Derek Chauvin, charged with George Floyd's murder, has bail set at $1M
Chauvin, who was not required to enter a plea Monday, scheduled for next court date on June 29
The Minneapolis police officer charged with second-degree murder in George Floyd's death had his bail set Monday at $1 million US.
Derek Chauvin, 44, is also charged with third-degree murder and second-degree manslaughter in Floyd's May 25 death. Floyd, a handcuffed Black man, died after the white police officer knelt on his neck for nearly nine minutes, even after Floyd pleaded for air and then stopped moving.
Floyd's death set off protests in Minneapolis that swiftly spread to cities around the U.S. and the globe. Chauvin and three other officers on the scene were fired the day after Floyd died.
Chauvin said almost nothing during an 11-minute hearing in which he appeared on closed-circuit television from Minnesota's maximum-security prison in Oak Park Heights. His attorney, Eric Nelson, did not contest the bail — raised from the $500,000 initially set in the case — and didn't address the substance of the charges.
Nelson didn't speak with reporters afterward.
Chauvin's next appearance was set for June 29.
Three officers that responded to the call that ended with Floyd's death — J. Kueng, Thomas Lane and Tou Thao — have been charged with aiding and abetting murder. They remain in the Hennepin County jail on $750,000 US bond.
Floyd's death has ignited calls to reform the Minneapolis Police Department, which community activists have long accused of entrenched racial discrimination and brutality.
A majority of Minneapolis city council members said Sunday that they favour disbanding the department entirely, though they have yet to offer concrete plans for what would replace it.
"Nobody is saying we want to abolish health or safety," council member Alondra Cano told WCCO-AM on Monday. "What we are saying is we have a broken system that is not producing the outcomes we want."
Services in Houston, proposed legislation in D.C.
The state last week launched a civil rights investigation of the department. On Friday, the council approved a stipulated agreement that immediately banned the use of chokeholds and neck restraints and included several other changes. The investigation is ongoing.
Floyd's body has arrived in Texas for a viewing planned Monday in Houston, followed by a service and burial Tuesday in nearby Pearland. The 46-year-old spent much of his life in the area before moving to Minneapolis.
Former vice-president Joe Biden met with Floyd's family and is expected to provide a video message for the funeral service.
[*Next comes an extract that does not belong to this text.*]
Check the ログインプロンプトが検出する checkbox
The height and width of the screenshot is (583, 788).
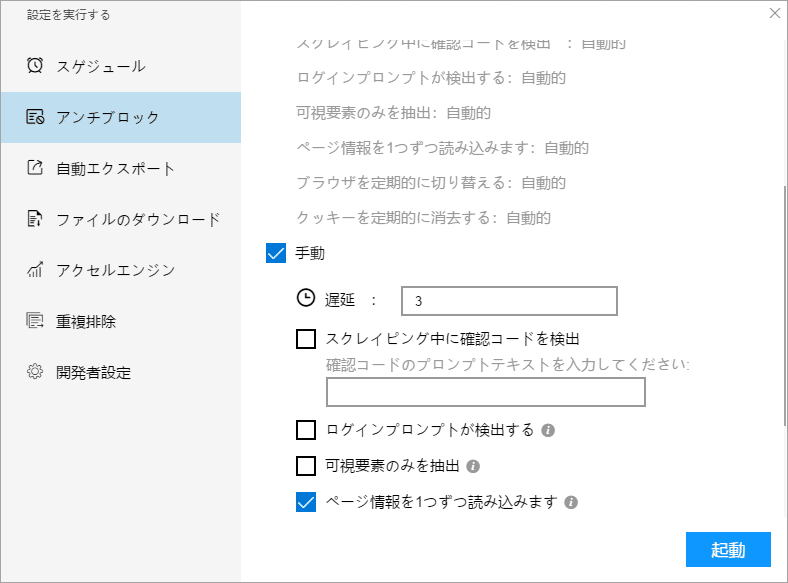click(306, 430)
A Biden aide on Sunday said that the Democratic candidate for president's plans did not include attending the service.
In Washington, congressional Democrats unveiled their plan in response to the deaths of Black Americans at the hands of law enforcement.
"We're here to observe that pain," House Speaker Nancy Pelosi said, drawing on the nation's founding with slavery.
"We're here to respect the actions of the American people to speak out against that," she said, before kneeling on one knee. "We are here to honour George Floyd."
The Justice in Policing Act would limit legal protections for police, create a national database of excessive-force incidents and ban police chokeholds, among other changes. It outlines the most ambitious changes to law enforcement sought by Congress in years.
Rep. Karen Bass of California, chair of the Congressional Black Caucus, which is leading the effort, called it "transformative."
The draft document said the proposed legislation would revise the federal criminal police misconduct statute to make it easier to prosecute officers who are involved in misconduct "knowingly or with reckless disregard."
The package would also change "qualified immunity" protections for police "to enable individuals to recover damages when law enforcement officers violate their constitutional rights," it says.
And it would create a "National Police Misconduct Registry," a database to try to prevent officers from transferring from one department to another with past misconduct undetected, the draft said.
The package stops short of answering calls by leading activists to "defund the police," a push to dismantle or reduce financial resources to police departments that has struck new intensity in the weeks of protests since Floyd's death.
It is unclear if law enforcement and the powerful police unions will back any of the proposed changes or if congressional Republicans will join the effort.
Before a news conference to unveil the bill, House and Senate Democrats kneeled for eight minutes, 46 seconds.